*Problem to work on*
Format every line of the material below as a Markdown table with two columns, Row and Line, numbering the rows and leaving out blank lines.

*Task data*
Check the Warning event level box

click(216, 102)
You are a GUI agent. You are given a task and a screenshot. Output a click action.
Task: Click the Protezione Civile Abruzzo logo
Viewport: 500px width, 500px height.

*Completed task*
| Row | Line |
|---|---|
| 1 | Check the Warning event level box |
| 2 | click(216, 102) |
| 3 | You are a GUI agent. You are given a task and a screenshot. Output a click action. |
| 4 | Task: Click the Protezione Civile Abruzzo logo |
| 5 | Viewport: 500px width, 500px height. |